Sometimes it's the little things.

4 comments:

  1. aha - the joys of the 'short circuit' OR and AND operators!

    They are named short circuit as they aim to be efficient in not evaluating any unnecessary expressions when the outcome of the overall expression can already be determined.

    The && short circuit operator requires both sides of the expression to evaluate to true if the statement body is to be entered. To do this efficiently it always evaluates the left side first, if this resolves to false then the operator doesn't bother evaluating the right hand side since it already knows that the overall expression cannot be true.

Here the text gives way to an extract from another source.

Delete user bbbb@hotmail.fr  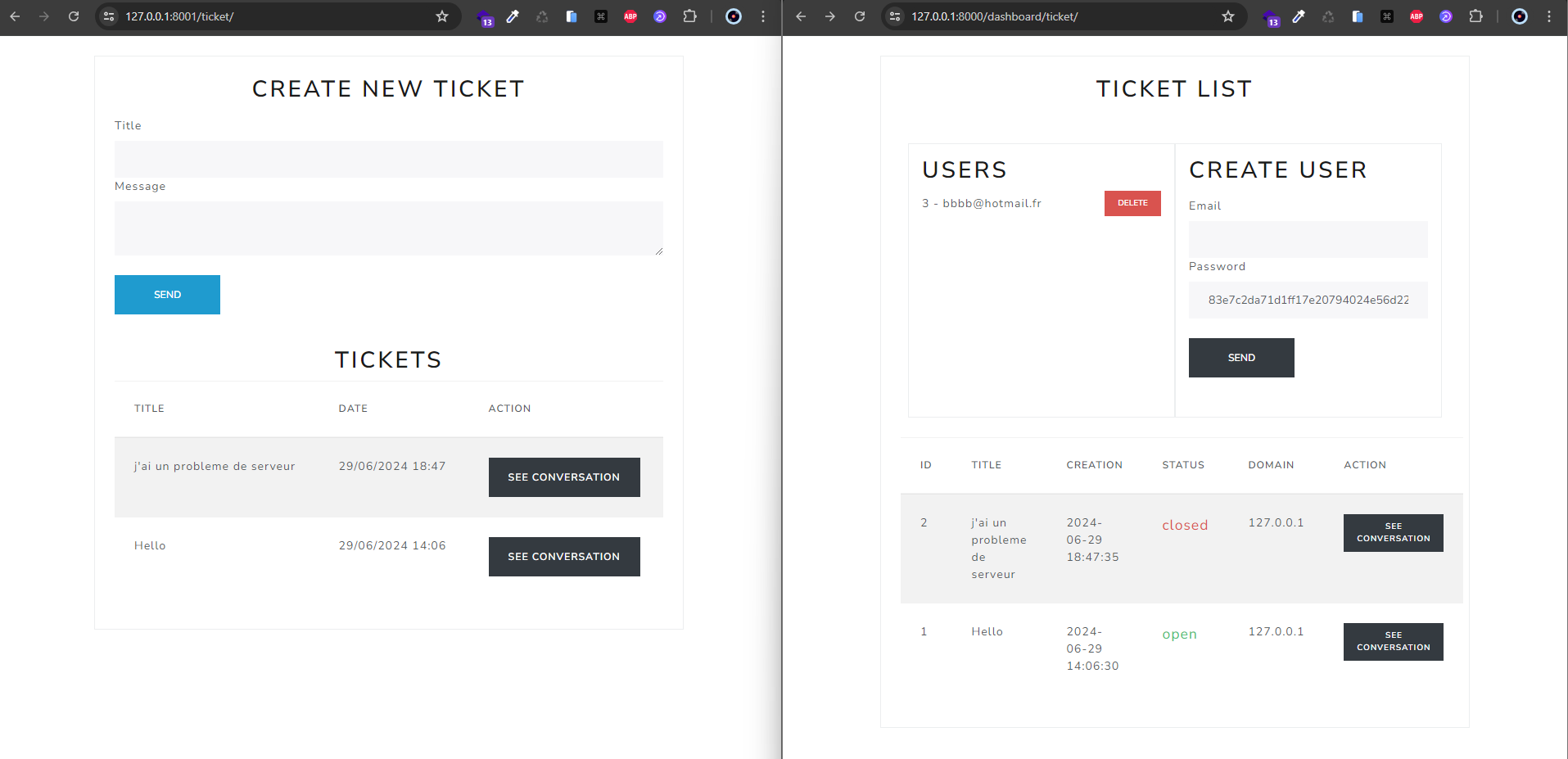(1132, 203)
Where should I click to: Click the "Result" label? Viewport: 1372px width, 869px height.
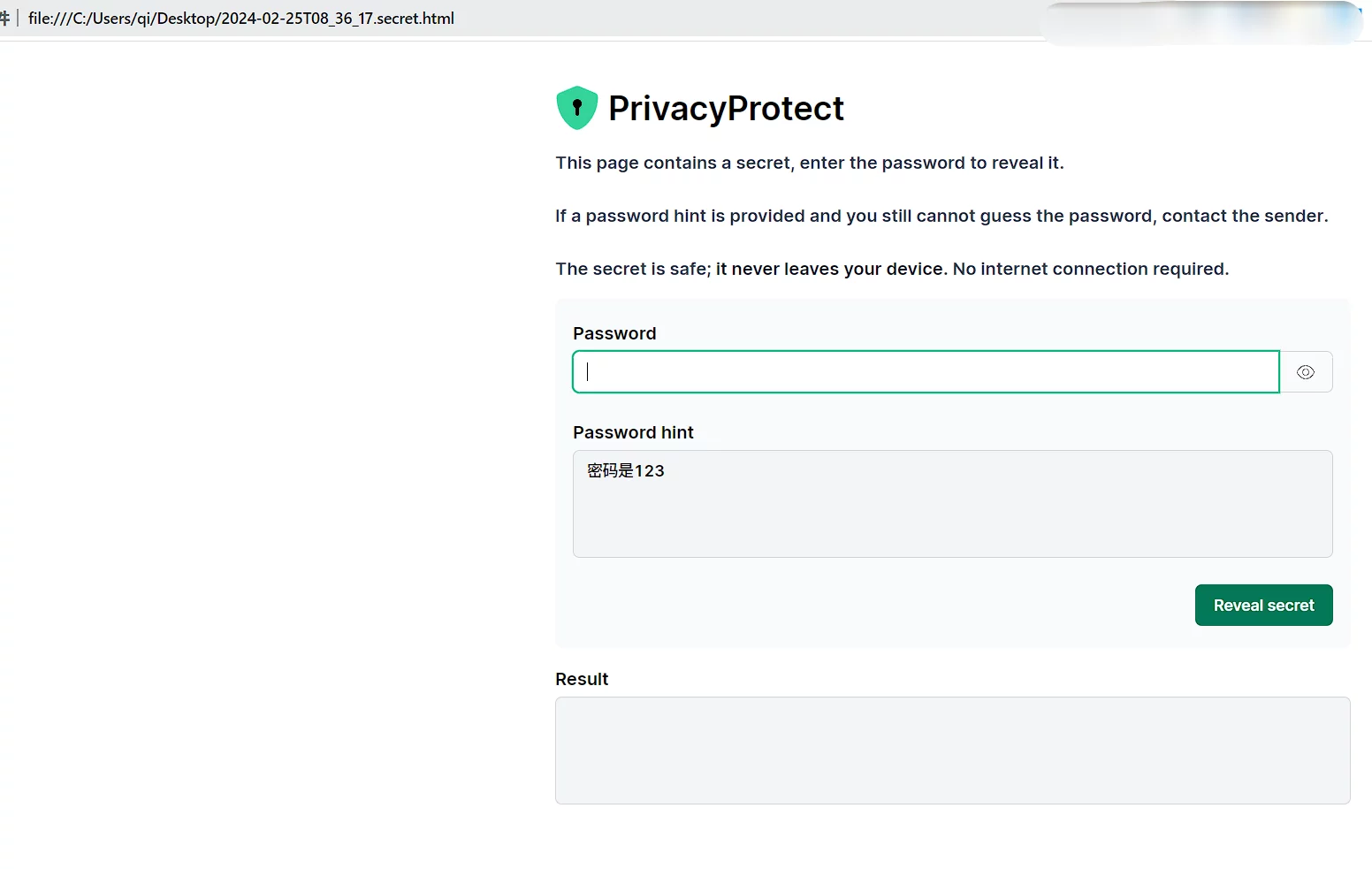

    The || short circuit operator only requires one side of the expression to be true in order to enter the if statement. It also evaluates the left side first, if this evaluates to true then it doesn't need to evaluate the right hand side as it already knows it can enter the statement body. However if the left side evaluates to false then it must evaluate the right hand side to find out if the statement body can be entered.

    You probably know all this but it's fresh in my mind as I've been re-reading the SCJP book recently so thought I'd share in case it's of any use :-)

    Cheers,

    Edd

    ReplyDelete
  2. Hi Edd,

    So very right you are! It's one of those things that you study when you first learn Java. If you're like me ~10 years or so down the track you find yourself writing an experiment to prove what you just re-checked in your Java in a Nutshell book ;).

    ReplyDelete
  3. Hi Martijn,

    Can you share why the order was important for the code you were looking at? (without getting into specifics).

    Was it a case of the computational cost of the "conditionOne" method, or was there some side-effect of the "conditionTwo" or "conditionThree" method?

    Changing the order could be fixing the immediate problem, but delaying a candidate for deeper refactoring.

    ReplyDelete
  4. Hi Stephen, yes it was a side-effect of the conditionThree method (thread locking with a process in condtionOne). Does this mean we have a code smell? Undoubtedly yes :), we've left the JIRA issue open for further investigation and a clean re-factoring.